#### TASK INSTRUCTIONS:
State how many lines in the rows below contain the string "perform", giving only the number. Matching is case-sensitive.

#### RAW DATA:
----

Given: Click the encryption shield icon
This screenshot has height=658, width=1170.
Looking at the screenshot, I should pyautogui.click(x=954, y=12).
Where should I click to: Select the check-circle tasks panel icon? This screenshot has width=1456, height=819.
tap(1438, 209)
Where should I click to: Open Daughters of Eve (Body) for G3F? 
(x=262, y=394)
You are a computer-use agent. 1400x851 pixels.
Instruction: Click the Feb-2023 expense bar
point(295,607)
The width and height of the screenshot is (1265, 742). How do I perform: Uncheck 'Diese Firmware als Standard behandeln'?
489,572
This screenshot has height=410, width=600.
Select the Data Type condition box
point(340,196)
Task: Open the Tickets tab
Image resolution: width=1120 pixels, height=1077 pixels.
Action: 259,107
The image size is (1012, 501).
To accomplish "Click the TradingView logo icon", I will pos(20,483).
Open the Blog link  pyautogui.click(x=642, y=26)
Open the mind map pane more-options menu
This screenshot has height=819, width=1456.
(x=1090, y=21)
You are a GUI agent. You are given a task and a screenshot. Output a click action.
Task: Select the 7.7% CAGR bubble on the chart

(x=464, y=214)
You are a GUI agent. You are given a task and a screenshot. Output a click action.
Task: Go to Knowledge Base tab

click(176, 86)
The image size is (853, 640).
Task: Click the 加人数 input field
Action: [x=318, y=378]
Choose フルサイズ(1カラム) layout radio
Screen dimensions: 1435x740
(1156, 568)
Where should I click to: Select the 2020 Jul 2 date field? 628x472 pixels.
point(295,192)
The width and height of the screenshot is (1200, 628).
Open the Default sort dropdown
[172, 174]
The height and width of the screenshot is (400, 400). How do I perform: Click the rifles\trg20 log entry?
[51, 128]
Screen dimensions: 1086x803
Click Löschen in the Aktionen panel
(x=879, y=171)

----

#### SOLUTION TO THIS EXERCISE:
2